** Exercise prompt **
Edit the listing from the line with "At what coordinates should I click to accomplish: Collapse" up to and including the line with "Action: tap(341, 20)", replacing each "checkbox" with "check box" and changing nothing else. Return only those lines.

(Records from a data source)

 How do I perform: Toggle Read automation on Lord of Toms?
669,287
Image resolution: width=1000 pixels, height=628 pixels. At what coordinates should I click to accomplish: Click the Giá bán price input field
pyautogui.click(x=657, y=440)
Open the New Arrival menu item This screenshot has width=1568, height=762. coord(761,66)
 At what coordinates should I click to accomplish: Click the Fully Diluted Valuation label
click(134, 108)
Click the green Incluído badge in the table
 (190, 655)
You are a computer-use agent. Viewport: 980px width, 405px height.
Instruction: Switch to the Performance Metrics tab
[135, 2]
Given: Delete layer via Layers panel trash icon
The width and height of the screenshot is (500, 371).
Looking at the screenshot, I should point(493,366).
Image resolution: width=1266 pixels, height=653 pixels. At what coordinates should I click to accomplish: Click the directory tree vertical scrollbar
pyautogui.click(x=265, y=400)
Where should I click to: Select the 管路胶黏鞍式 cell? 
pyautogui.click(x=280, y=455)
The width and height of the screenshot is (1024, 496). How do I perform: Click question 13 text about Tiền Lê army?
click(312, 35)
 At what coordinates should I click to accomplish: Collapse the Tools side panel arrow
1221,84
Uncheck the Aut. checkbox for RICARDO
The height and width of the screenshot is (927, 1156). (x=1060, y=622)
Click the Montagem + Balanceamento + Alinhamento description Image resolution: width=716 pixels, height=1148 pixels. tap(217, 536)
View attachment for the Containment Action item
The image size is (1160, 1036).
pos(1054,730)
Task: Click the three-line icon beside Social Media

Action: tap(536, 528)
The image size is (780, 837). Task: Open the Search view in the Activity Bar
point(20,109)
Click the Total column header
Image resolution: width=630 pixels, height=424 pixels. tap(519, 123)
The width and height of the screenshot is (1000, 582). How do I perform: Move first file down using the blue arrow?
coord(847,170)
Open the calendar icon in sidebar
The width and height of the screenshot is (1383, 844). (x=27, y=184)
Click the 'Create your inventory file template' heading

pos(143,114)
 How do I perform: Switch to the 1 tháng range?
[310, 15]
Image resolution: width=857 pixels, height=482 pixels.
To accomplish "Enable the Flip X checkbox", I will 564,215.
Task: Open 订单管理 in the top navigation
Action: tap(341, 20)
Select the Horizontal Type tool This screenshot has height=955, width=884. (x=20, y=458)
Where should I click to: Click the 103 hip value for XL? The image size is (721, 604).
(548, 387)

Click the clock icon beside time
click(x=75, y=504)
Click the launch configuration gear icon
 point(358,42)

** Result below **
 At what coordinates should I click to accomplish: Collapse the Tools side panel arrow
1221,84
Uncheck the Aut. check box for RICARDO
The height and width of the screenshot is (927, 1156). (x=1060, y=622)
Click the Montagem + Balanceamento + Alinhamento description Image resolution: width=716 pixels, height=1148 pixels. tap(217, 536)
View attachment for the Containment Action item
The image size is (1160, 1036).
pos(1054,730)
Task: Click the three-line icon beside Social Media

Action: tap(536, 528)
The image size is (780, 837). Task: Open the Search view in the Activity Bar
point(20,109)
Click the Total column header
Image resolution: width=630 pixels, height=424 pixels. tap(519, 123)
The width and height of the screenshot is (1000, 582). How do I perform: Move first file down using the blue arrow?
coord(847,170)
Open the calendar icon in sidebar
The width and height of the screenshot is (1383, 844). (x=27, y=184)
Click the 'Create your inventory file template' heading

pos(143,114)
 How do I perform: Switch to the 1 tháng range?
[310, 15]
Image resolution: width=857 pixels, height=482 pixels.
To accomplish "Enable the Flip X check box", I will 564,215.
Task: Open 订单管理 in the top navigation
Action: tap(341, 20)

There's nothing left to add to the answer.